1 V. notamment Trib. correc. de Versailles, 18 décembre 1995 ; Cass. crim., 7 juillet 1998
2 H. Matsopoulou, La généralisation de la responsabilité de la personne morale, Rev. Sociétés 2004, p. 283.
3 Notons que la responsabilité pénale de la personne morale était déjà prévue en matière d'agression sexuelle et de viol (article 222-33-1 du Code pénal).
4 Il est pourtant traditionnel de constater que la justice pénale est plus rapide que la justice civile. En outre, la justice pénale met à la disposition de la victime les services du Ministère public, ce qui est loin d'être négligeable dans un contentieux où la preuve des faits est souvent difficile à établir.
5 Aux termes de l'article 223-33-2 du Code pénal : « Le fait de harceler autrui par des agissements répétés ayant pour objet ou pour effet une dégradation des conditions de travail susceptible de porter atteinte à ses droits et à sa dignité, d'altérer sa santé physique ou mentale ou de compromettre son avenir professionnel, est puni d'un an d'emprisonnement et de 15.000 euros d'amende. »
6 PARIS : 25 octobre 2002 ; C.A. PARIS 18ème D : 10 septembre 2002
7 La frontière n'est pas toujours évidente entre harcèlement moral et délit de conditions de travail contraires à la dignité.
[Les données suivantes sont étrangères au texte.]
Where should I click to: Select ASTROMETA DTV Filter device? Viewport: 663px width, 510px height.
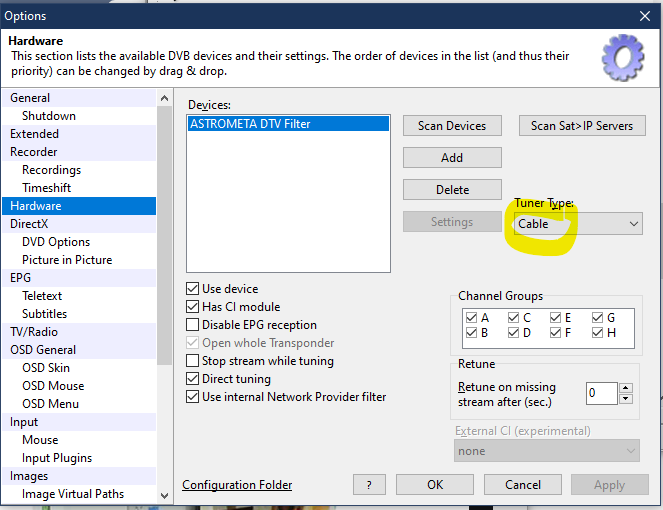click(x=250, y=124)
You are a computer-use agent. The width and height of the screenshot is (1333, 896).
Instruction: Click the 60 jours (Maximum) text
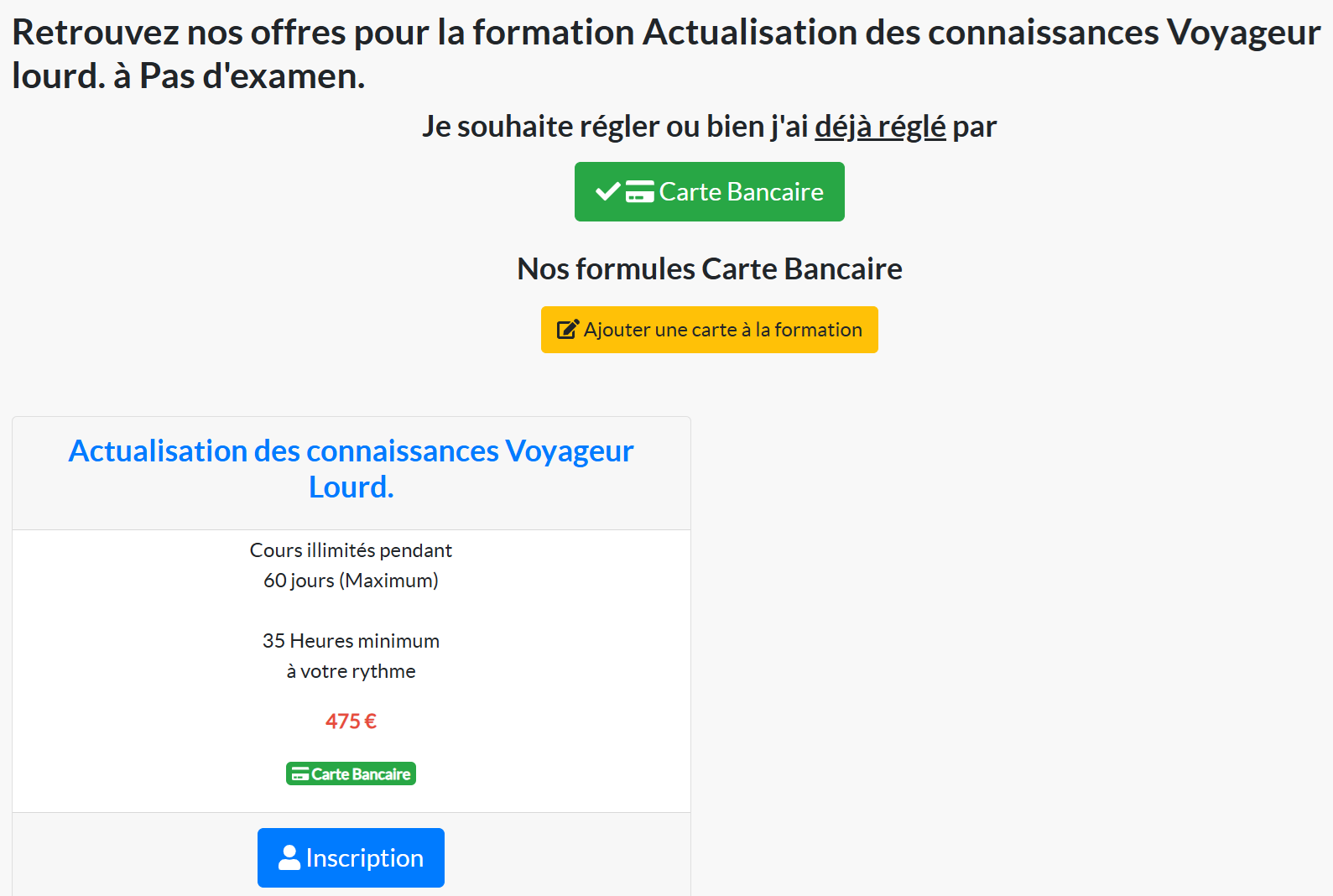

V. notamment : Cass. Crim. : 4 mars 2003; Cass. Crim.: 23 avril 2003.
8 L'article L. 152-3 du Code du travail permettait alors de mettre en cause la responsabilité de la personne morale en cette matière
9 Aux termes de l'article L. 122-51 du Code du travail : «Il appartient au chef d'entreprise de prendre toutes dispositions nécessaires en vue de prévenir les agissements visés à l'article L. 122-49 du Code du travail» [définissant le harcèlement moral]
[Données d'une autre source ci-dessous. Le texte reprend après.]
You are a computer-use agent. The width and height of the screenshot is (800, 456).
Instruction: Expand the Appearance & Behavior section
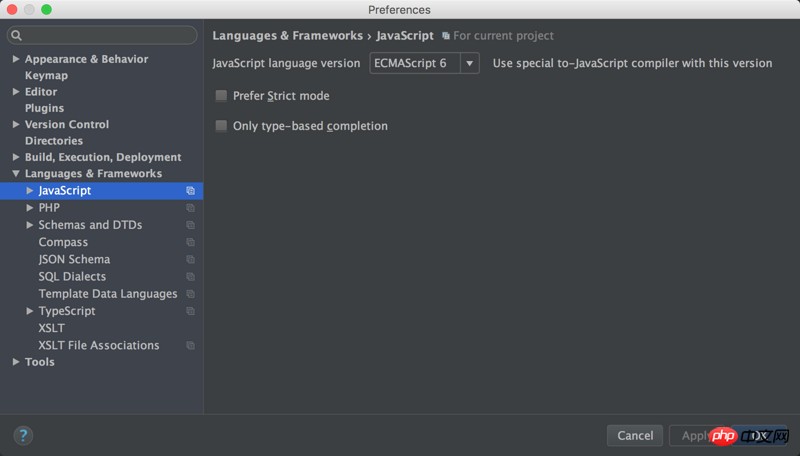point(16,59)
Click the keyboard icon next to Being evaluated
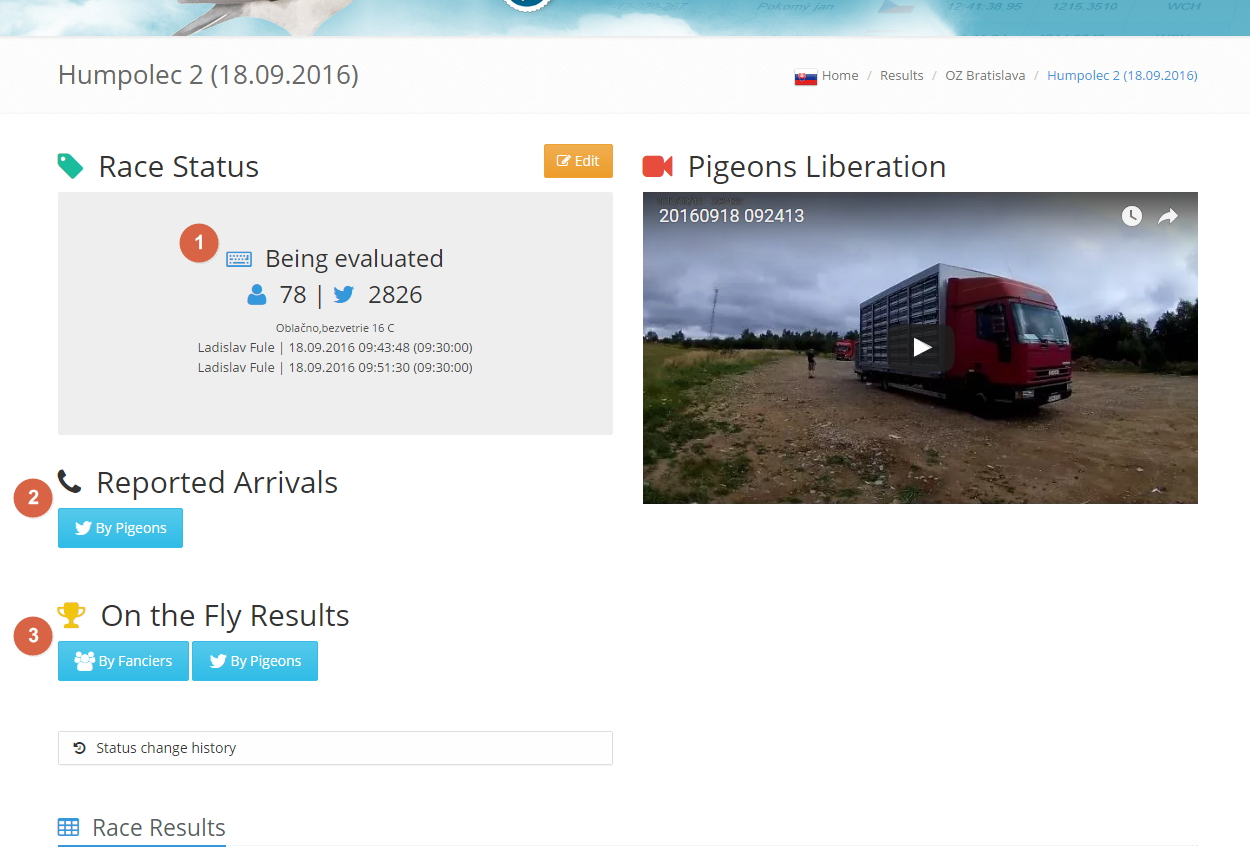The image size is (1250, 860). (239, 259)
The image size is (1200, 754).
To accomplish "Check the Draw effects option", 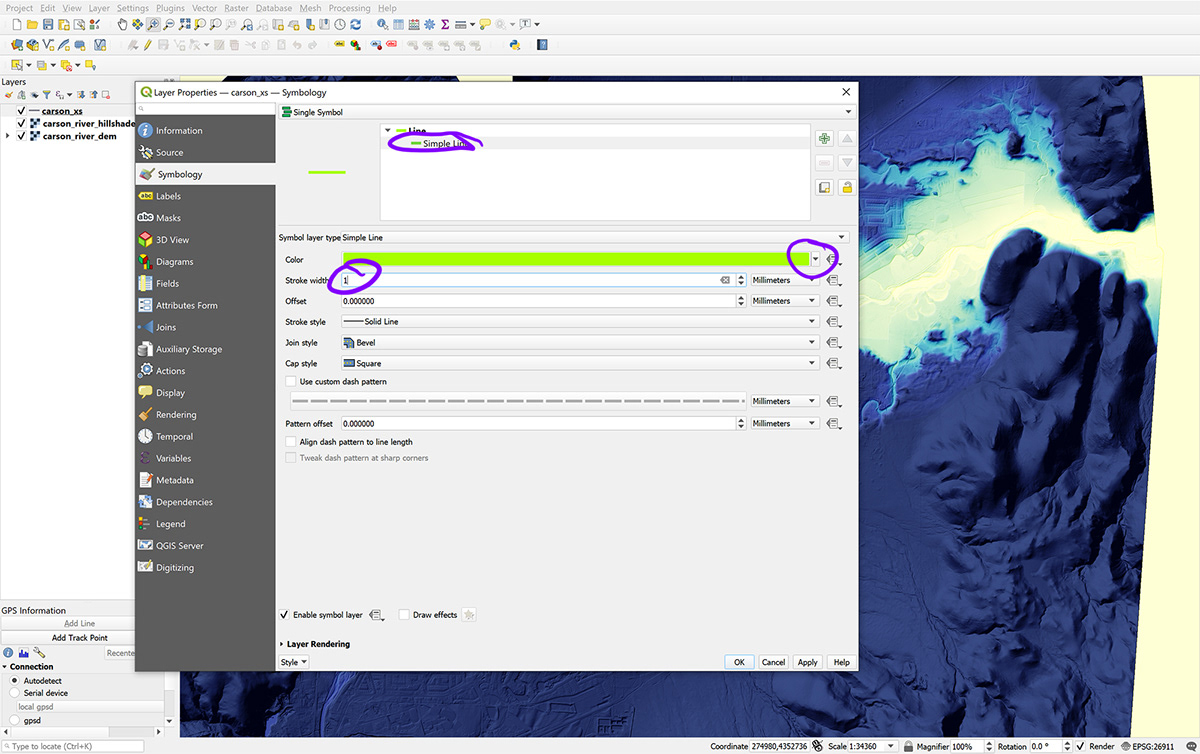I will click(x=404, y=615).
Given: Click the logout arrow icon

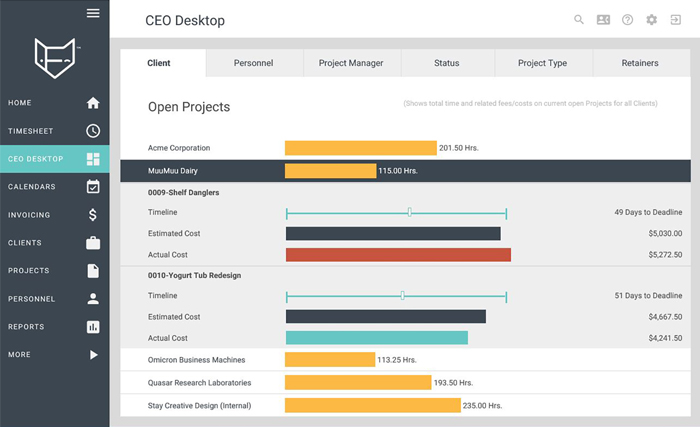Looking at the screenshot, I should pos(676,20).
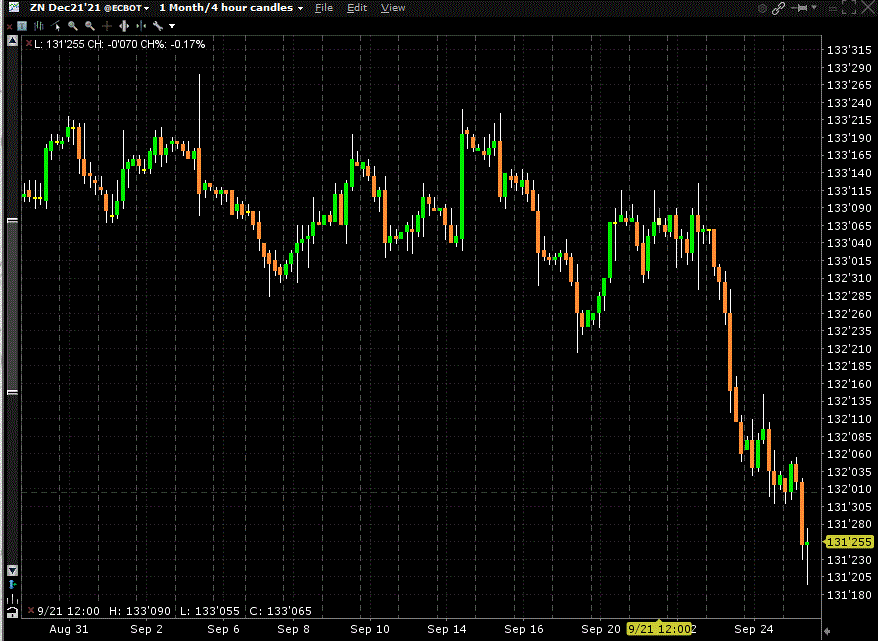Open chart settings with the wrench icon
Screen dimensions: 878x641
coord(157,25)
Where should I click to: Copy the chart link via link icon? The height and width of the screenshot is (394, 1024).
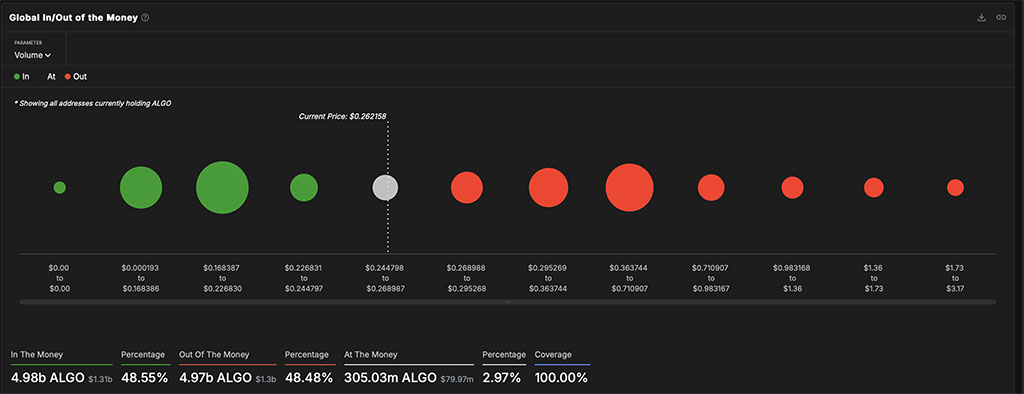(x=1000, y=18)
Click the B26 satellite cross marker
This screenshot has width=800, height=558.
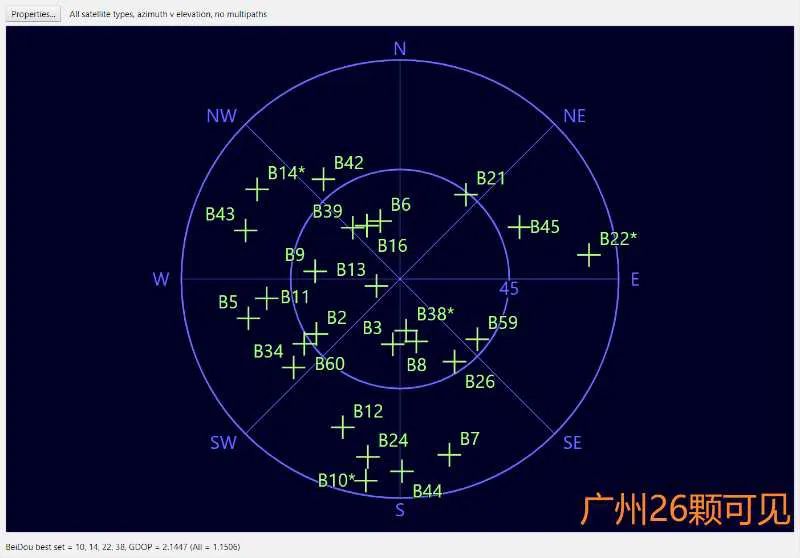pyautogui.click(x=455, y=361)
10 Aux termes de l'article L. 122-53 du Code du travail : «Les organisations syndicales représentatives dans l'entreprise peuvent exercer en justice, dans les conditions prévues par l'article L 122-52, toutes les actions qui naissent de l'article L 122-46 et de l'article L 122-49 en faveur d'un salarié de l'entreprise, sous réserve qu'elles justifient d'un accord écrit de l'intéressé. L'intéressé peut toujours intervenir à l'instance engagée par le syndicat et y mettre fin à tout moment.»
11 Cass. crim., 23 janvier 2002 : «Une organisation syndicale n'est pas recevable à se constituer partie civile pour des faits de harcèlement sexuel dont l'un des salariés du secteur de la profession qu'il représente aurait été victime sur son lieu de travail de la part de son supérieur hiérarchique.»
12 C.A. Nancy, 29 avril 2004 : «Attendu que des faits d'harcèlement (sic) sexuel dont a été victime un ou des salariés sur son (sic) lieu de travail par leur (sic) supérieur hiérarchique entraînent nécessairement une dégradation des conditions de travail et portent ainsi préjudice certain à l'intérêt collectif professionnel que le syndicat représente.»